MONTRÉAL –  Laurent Duvernay-Tardif est demeuré pensif quelques instants, le long des lignes de côté.

Son casque protecteur appuyé sur une cuisse, le Québécois regardait le quart des Titans du Tennessee Marcus Mariota poser un genou au sol à trois reprises, une manœuvre sans appel dans le monde du football. C’était cette suite de gestes qui confirmait l’improbable victoire des Titans au compte de 22-21.

Le Arrowhead Stadium, dont la foule est habituellement si électrique – ayant même déjà détenu des records pour le nombre de décibels atteints – était soudainement plongé dans le silence.

Alors que le chronomètre affichait une suite de zéros et que retentissait le son strident émis par le sifflet de l’officiel en chef Jeff Tripplette, le garde des Chiefs de Kansas City cherchait en vain à comprendre ce qui avait bien pu se passer pour que son équipe l’échappe, celle-là.

### Les données
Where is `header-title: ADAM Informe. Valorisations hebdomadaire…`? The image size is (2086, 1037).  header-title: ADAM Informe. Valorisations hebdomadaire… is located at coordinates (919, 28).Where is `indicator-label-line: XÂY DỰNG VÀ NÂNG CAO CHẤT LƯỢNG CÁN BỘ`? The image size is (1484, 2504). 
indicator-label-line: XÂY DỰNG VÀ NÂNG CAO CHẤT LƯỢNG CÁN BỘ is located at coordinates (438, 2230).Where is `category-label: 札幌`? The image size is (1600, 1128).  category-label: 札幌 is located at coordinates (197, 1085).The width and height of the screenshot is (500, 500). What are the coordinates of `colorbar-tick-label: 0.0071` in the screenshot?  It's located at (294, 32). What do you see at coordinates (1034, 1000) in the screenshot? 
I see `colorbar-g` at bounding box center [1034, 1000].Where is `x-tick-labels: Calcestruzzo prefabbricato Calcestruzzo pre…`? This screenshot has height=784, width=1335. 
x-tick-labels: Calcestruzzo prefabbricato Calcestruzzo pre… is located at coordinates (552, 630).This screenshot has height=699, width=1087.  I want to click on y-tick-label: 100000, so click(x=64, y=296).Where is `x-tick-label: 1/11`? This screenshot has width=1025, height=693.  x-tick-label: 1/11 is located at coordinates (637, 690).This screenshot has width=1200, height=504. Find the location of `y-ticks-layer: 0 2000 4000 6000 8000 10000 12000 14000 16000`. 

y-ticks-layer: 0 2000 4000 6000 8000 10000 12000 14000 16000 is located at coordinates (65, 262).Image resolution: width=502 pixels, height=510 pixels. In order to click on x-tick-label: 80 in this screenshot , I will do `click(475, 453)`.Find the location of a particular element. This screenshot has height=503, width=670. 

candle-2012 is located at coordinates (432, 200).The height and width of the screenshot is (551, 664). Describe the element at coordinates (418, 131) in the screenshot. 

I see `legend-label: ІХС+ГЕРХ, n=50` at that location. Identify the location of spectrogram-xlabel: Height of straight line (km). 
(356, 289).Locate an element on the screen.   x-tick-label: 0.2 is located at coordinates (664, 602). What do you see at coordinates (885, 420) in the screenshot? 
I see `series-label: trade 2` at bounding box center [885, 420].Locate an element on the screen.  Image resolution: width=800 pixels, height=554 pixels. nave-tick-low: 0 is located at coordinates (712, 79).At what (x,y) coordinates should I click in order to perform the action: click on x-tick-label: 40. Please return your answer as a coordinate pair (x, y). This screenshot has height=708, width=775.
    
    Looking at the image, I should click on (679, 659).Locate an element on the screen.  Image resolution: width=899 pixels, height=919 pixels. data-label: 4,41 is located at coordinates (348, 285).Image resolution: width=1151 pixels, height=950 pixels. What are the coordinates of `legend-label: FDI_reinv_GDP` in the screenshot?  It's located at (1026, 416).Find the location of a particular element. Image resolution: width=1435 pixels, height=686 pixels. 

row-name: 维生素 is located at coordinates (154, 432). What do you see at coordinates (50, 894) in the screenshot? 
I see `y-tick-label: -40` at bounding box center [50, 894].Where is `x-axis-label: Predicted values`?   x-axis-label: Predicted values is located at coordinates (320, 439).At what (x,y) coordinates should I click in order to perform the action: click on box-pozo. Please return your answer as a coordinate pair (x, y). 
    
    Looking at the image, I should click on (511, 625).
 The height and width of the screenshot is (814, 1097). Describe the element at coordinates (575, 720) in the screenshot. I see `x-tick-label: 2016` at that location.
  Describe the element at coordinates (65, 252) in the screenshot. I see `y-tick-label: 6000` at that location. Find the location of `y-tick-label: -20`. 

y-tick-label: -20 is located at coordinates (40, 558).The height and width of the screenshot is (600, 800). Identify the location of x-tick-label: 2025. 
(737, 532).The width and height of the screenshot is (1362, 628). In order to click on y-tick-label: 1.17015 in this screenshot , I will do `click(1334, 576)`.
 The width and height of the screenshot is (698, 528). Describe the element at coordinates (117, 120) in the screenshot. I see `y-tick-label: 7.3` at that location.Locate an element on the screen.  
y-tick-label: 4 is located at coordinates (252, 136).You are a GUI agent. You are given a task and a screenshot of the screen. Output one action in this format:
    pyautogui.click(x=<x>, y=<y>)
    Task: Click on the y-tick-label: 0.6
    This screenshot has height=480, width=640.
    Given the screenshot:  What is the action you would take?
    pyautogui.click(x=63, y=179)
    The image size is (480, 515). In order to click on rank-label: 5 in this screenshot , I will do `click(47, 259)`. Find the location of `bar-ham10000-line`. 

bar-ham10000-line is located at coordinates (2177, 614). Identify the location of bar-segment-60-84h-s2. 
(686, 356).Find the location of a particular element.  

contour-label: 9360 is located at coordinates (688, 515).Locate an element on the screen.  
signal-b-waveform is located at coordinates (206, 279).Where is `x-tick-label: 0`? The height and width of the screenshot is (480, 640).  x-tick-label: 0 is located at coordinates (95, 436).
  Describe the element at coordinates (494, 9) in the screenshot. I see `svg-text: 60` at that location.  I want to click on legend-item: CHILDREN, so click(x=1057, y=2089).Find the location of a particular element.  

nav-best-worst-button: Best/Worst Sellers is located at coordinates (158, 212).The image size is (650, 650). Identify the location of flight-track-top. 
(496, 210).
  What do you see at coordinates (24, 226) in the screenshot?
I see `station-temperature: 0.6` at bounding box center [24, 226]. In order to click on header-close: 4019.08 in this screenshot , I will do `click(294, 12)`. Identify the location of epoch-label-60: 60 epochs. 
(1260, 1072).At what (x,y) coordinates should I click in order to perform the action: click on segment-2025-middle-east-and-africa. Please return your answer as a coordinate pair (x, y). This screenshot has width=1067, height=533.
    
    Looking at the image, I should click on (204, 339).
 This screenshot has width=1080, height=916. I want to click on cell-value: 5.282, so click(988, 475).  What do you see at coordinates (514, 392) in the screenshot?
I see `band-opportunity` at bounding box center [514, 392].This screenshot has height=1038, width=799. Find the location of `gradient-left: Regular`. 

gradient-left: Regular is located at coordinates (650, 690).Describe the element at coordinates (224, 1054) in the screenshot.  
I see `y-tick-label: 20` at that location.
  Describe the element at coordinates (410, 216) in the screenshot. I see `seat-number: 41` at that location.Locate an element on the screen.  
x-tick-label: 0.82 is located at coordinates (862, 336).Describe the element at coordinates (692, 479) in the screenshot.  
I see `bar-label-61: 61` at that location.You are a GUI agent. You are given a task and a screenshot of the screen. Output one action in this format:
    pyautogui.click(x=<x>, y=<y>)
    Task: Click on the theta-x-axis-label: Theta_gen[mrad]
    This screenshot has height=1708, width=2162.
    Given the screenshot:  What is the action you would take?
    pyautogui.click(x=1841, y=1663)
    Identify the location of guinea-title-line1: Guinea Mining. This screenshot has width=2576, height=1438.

### Travail demandé
Renvoyez l'extrait du document dans son intégralité, sans y changer le moindre mot ni signe.

### Solution proposée
MONTRÉAL –  Laurent Duvernay-Tardif est demeuré pensif quelques instants, le long des lignes de côté.

Son casque protecteur appuyé sur une cuisse, le Québécois regardait le quart des Titans du Tennessee Marcus Mariota poser un genou au sol à trois reprises, une manœuvre sans appel dans le monde du football. C’était cette suite de gestes qui confirmait l’improbable victoire des Titans au compte de 22-21.

Le Arrowhead Stadium, dont la foule est habituellement si électrique – ayant même déjà détenu des records pour le nombre de décibels atteints – était soudainement plongé dans le silence.

Alors que le chronomètre affichait une suite de zéros et que retentissait le son strident émis par le sifflet de l’officiel en chef Jeff Tripplette, le garde des Chiefs de Kansas City cherchait en vain à comprendre ce qui avait bien pu se passer pour que son équipe l’échappe, celle-là.